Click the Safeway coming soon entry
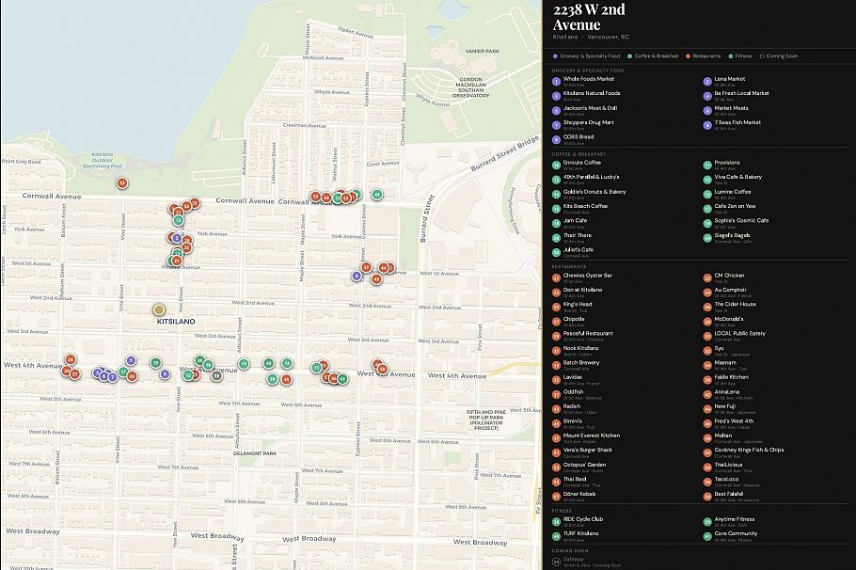 [576, 559]
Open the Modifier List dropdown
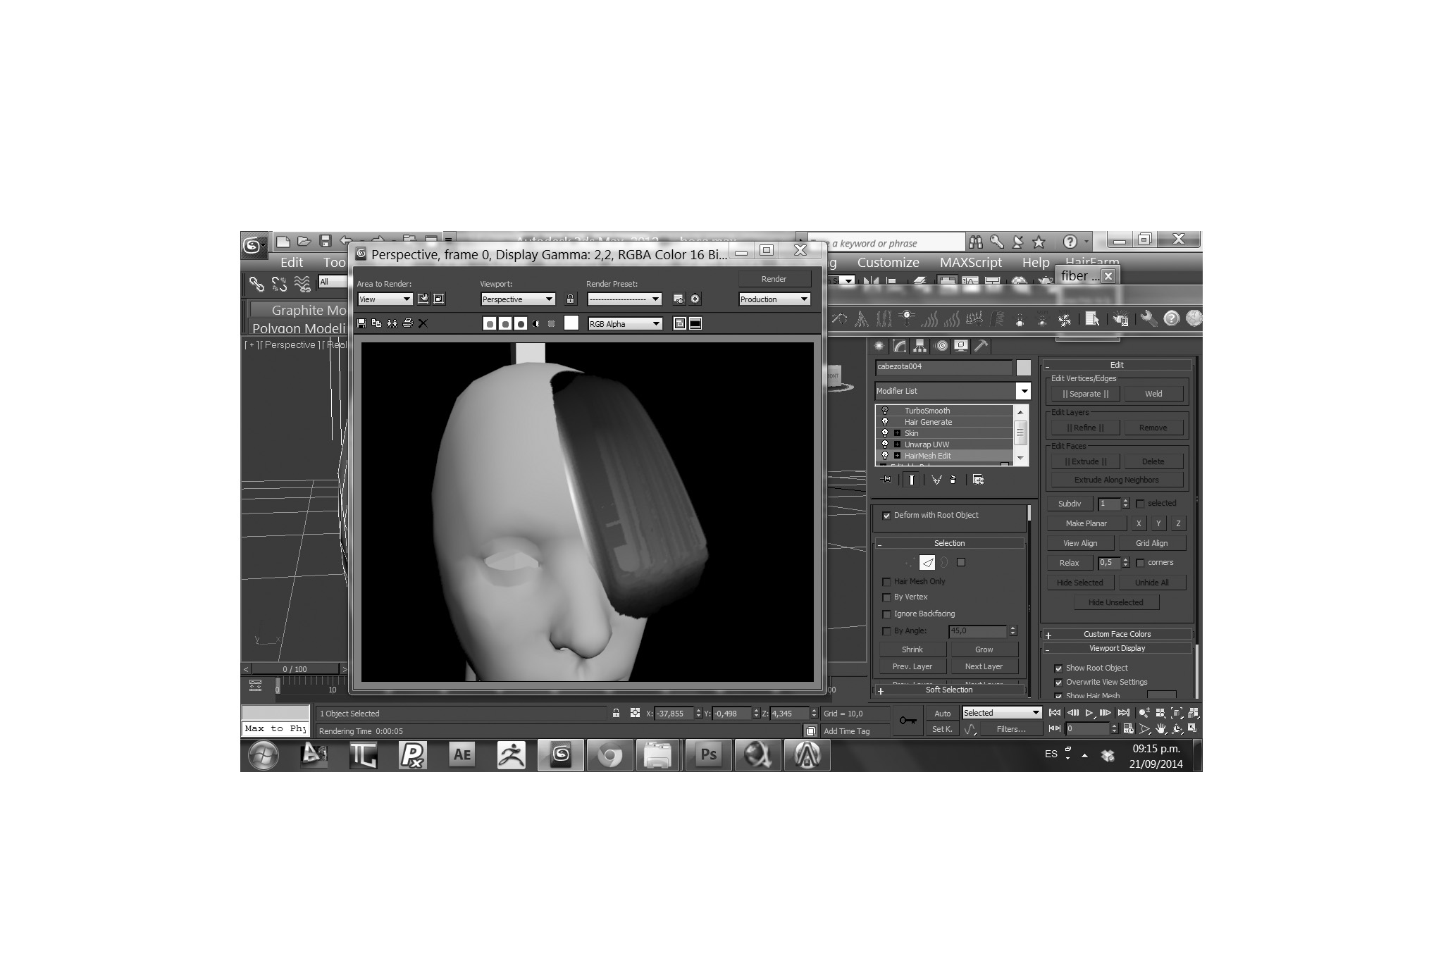Viewport: 1443px width, 958px height. 1023,391

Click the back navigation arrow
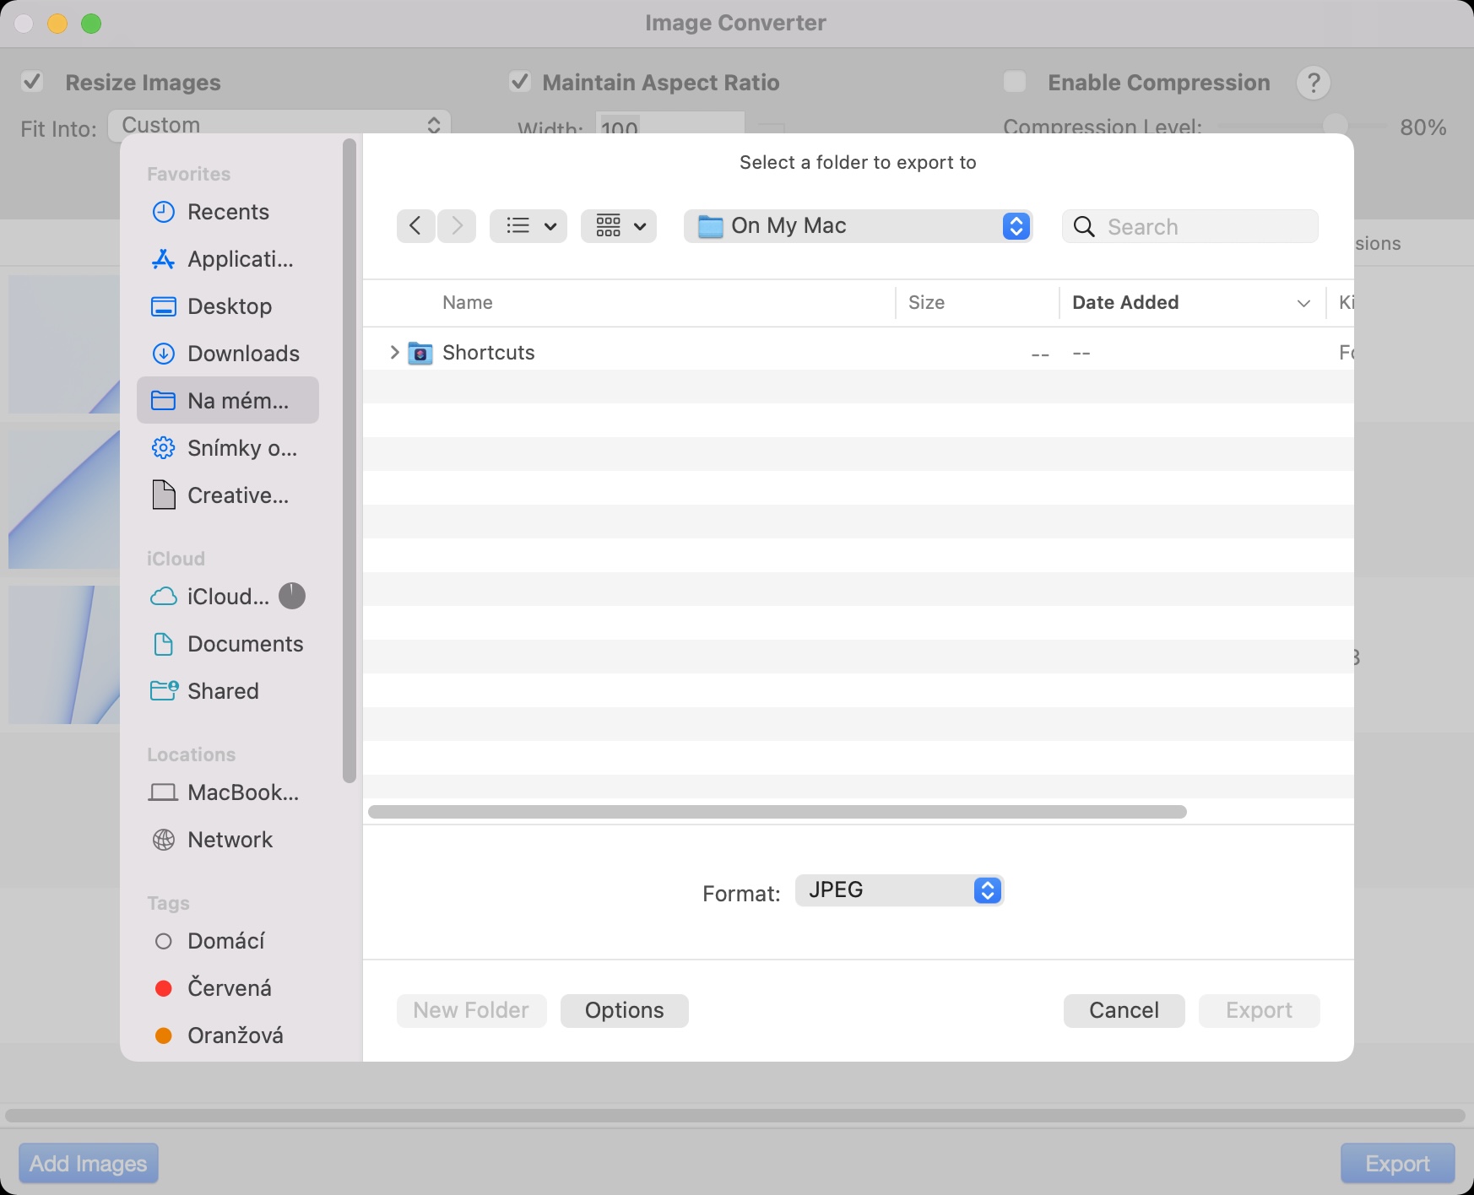(x=415, y=226)
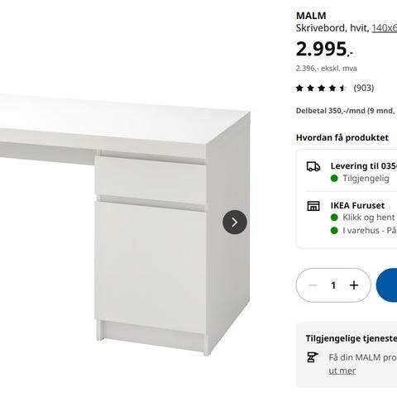
Task: Open the star rating reviews
Action: pos(321,88)
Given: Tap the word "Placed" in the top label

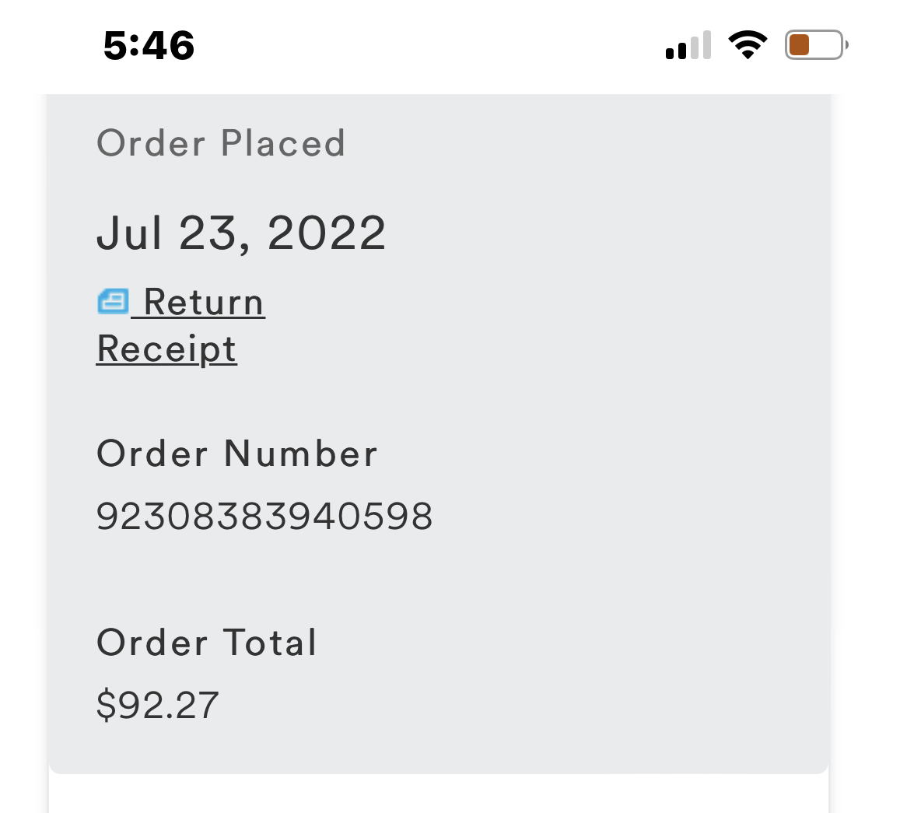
▬▬▬▬▬▬▬▬▬▬
Work instructions: Rewrite the records above, substituting "Select" for each "Click" and keeping everything else unchanged. Leave out the pictures.

Task output:
Select the Safeway coming soon entry
 [576, 559]
Open the Modifier List dropdown
Viewport: 1443px width, 958px height. 1023,391

Select the back navigation arrow
(x=415, y=226)
Task: Open the star rating reviews
Action: pos(321,88)
Given: Tap the word "Placed" in the top label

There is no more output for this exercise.